New Delhi: Today, the Supreme Court of India is set to announce its verdict on the legal recognition of same-sex marriages. Chief Justice DY Chandrachud, leading a Constitution Bench with Justices Kaul, Bhat, Kohli, and Narasimha, had reserved the verdict in May after hearing 20 petitions.
This decision carries significant implications for India’s stance on LGBTQ+ rights. Stay tuned for live updates on this historic ruling.
The Supreme Court declines to acknowledge same-sex marriage, asserting that this matter falls within the purview of the legislature.
The Supreme Court notes the Union’s commitment to forming a Committee aimed at exploring the rights and advantages that can be extended to queer couples.
Important to note:
The Supreme Court has ruled that transgender individuals in heterosexual relationships possess the legal entitlement to marry under current laws and personal regulations.
Chief Justice DY Chandrachud and Justice SK Kaul have determined that same-sex couples have the legal right to adopt.
In contrast, Justices S Ravindra Bhat, Hima Kohli, and PS Narasimha expressed dissent, upholding the CARA regulations that specifically exclude same-sex and unmarried couples.
Justice Bhat’s conclusions :
There is no unqualified right to marriage.
Conferring legal status to civil union can only be through enacted law.
But these findings will not preclude the right of queer persons to enter into relationships.
Justice Bhat : If Section 4 is to be read in a gender-neutral manner, the interplay of other provisions will lead to anomalous results, rendering the Special Marriage Act unworkable.
Justice Bhat : All queer persons have the right to choose their partners. But State cannot be obligated to recognize the bouquet of rights flowing from such a Union. We disagree with the CJI on this aspect.
Justice Bhat : While we agree that there is a right to relationship, we squarely recognize that it falls within Article 21. It includes the right to choose a partner and intimacy. They are like all citizens entitled to enjoy their right without hindrance.
Justice Bhat : This Court has recognized that marriage is a social institution. Marriage as an institution precedes State. This implies that marriage structure exists regardless of the State. Terms of marriage are independent of the State, and its sources are external.
Justice Ravindra Bhat : The Court’s intervention in the decisions cited by petitioners were instances of the Court protecting them from violence, based on State’s duty to protect citizen’s right…other instances like Navtej Johar were about provisions which criminalised acts..
Justice S Ravindra Bhat now reads out his judgment.
Justice Kaul: This moment is an opportunity to remedy the historical injustice and discrimination and thus governance needed to grant rights to such unions or marriages.

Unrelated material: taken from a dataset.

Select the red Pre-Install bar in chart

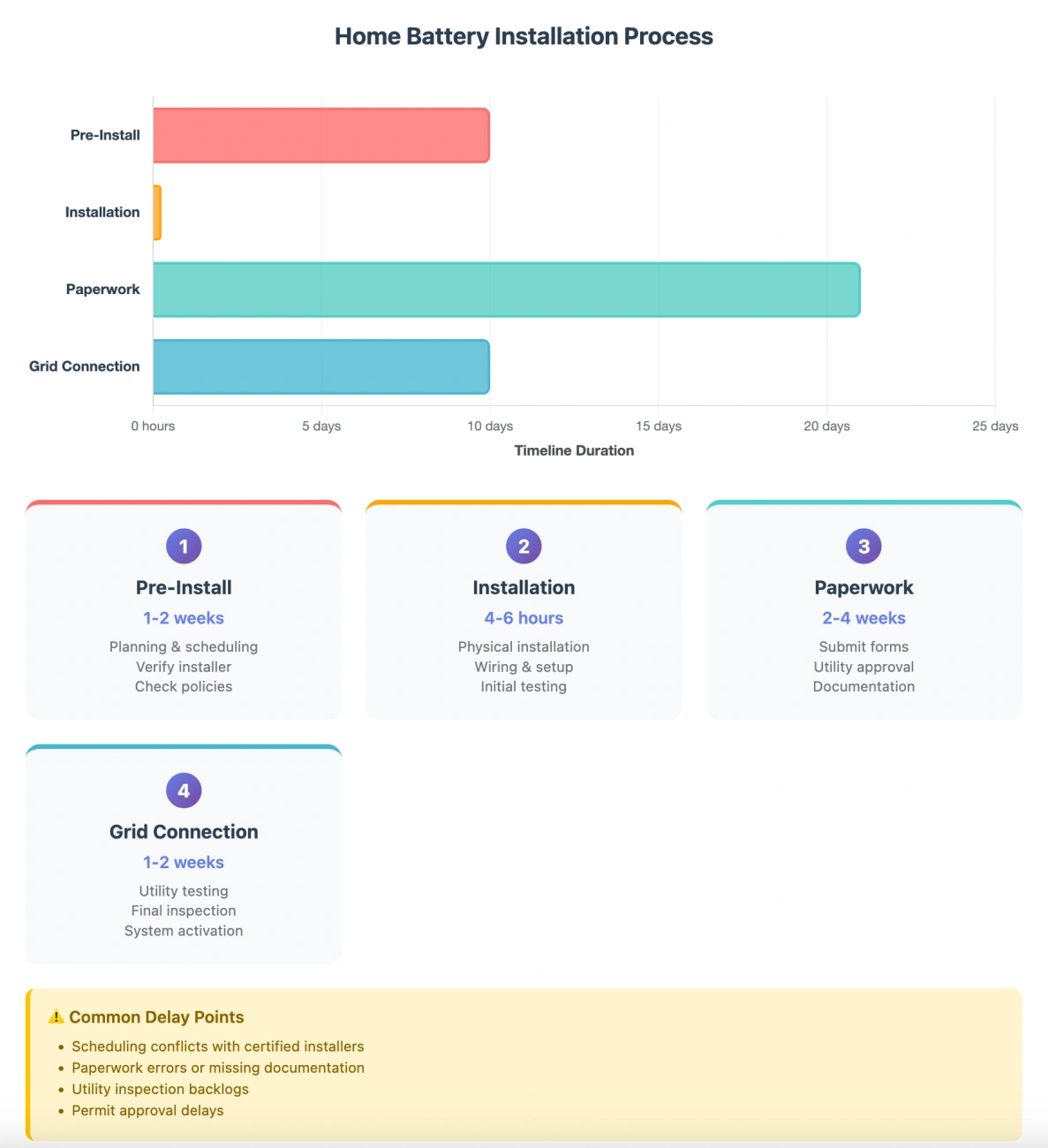(x=321, y=135)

CJI : The committee shall consider the following – include queer couples as family in ration cards, enabling queer couples to nominate for joint bank account, rights flowing from pension, gratuity etc..
CJI : The Union Govt, State Govts and UTs shall not discriminate against the right of the queer community to enter into union.

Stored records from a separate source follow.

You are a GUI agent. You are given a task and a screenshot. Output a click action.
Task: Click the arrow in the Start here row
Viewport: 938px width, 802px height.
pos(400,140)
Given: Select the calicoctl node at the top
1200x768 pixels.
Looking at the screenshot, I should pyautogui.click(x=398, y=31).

CJI : Unmarried couples, including queer couples, can jointly adopt a child.
CJI’s conclusions :
A. This Court has the power to hear the case.
B. Queer is a natural phenomenon known to India from ages. It is neither urban or elitist.

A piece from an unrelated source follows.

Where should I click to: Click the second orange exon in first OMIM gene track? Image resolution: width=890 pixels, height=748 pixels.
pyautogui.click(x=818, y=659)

C. Marriage is not static. (VIA LIVE LAW)
CJI DY Chandrachud : There shall be no harassment to queer community by summoning them to police station solely to enquire about their sexual identity. Police should not force queer persons to return to their natal family.
CJI : Gender of a person is not the same as their sexuality.
CJI DY Chandrachud : Contrary to Justice Bhat’s judgment, directions in my judgment does not result in the creation of an institution, rather they give effect to the fundamental rights under Part 3 of the Constitution.
CJI DY Chandrachud : Law cannot assume that only heterosexual couples can be good parents. This would amount to discrimination. So the adoption regulations are violative of the constitution for discrimination against queer couples.
CJI DY Chandrachud : There is no material on record to prove that only a married heterosexual couple can provide stability to a child.
CJI : Differentia between married couples and unmarried couples has no reasonable nexus with the objective of CARA – the best interests of the child.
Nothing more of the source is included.